Audio’s next frontier: personalization and location-based advertising
On this week’s earnings call, Daniel Ek shared some details on how Spotify is ramping up its global advertising efforts. One new bit of information is how the company is thinking about the future of location-based VR/AR advertising campaigns. In practice: say you are walking down the street—or driving—and listening to music or a podcast. Using your specific interests, local businesses can bid on audio advertisement placements as you approach their location—much like Google or Instagram ad capabilities—except this is totally a screen-less experience. “The TAM should far outstretch what the current ad ecosystem looks like,” Ek said—which is a key point. All disruptive growth companies expand existing markets—which is precisely what creates compelling opportunities for investors. Following the earnings call, Daniel Ek and Spotify Chief Content Officer Dawn Ostroff sat down for an in-depth conversation about Spotify’s advertising ambitions—and how Spotify is now competing with companies like Snap and Twitter for high-margin advertising dollars.

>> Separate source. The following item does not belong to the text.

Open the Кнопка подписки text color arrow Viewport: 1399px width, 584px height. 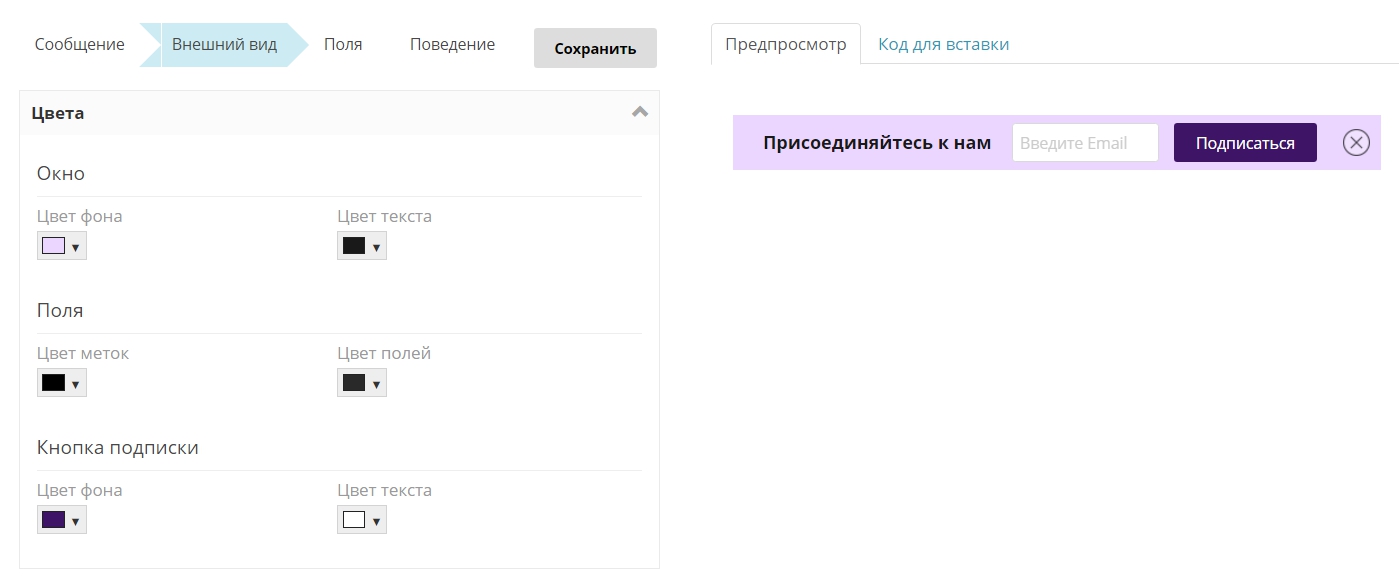click(376, 521)
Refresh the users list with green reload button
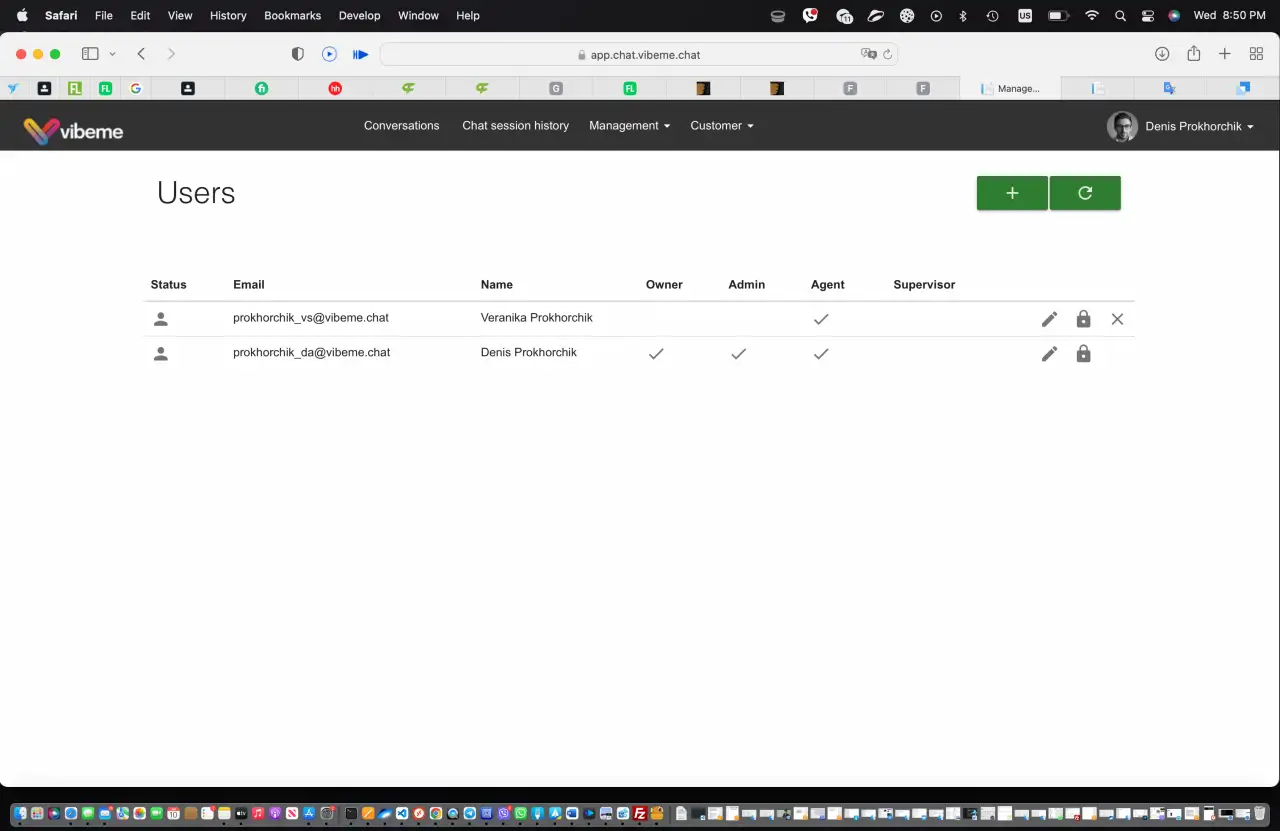The width and height of the screenshot is (1280, 831). tap(1085, 193)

“We have the data, we have the research, and we have a lot of knowledge about this medium. We also see the decline of many of the traditional and linear mediums and the money that has been in those markets has been very significant, but those demographics are aging up and we have a very young demo—and our user base is growing significantly. And so when you combine the timing of all [of] this and you see the opportunity that we have to really be able to evolve and compete with players like Snap and Twitter, and deliver on the expectations that the advertisers have—not only for the big advertisers but also for the small business advertisers—I think we are in the right place at the right time.”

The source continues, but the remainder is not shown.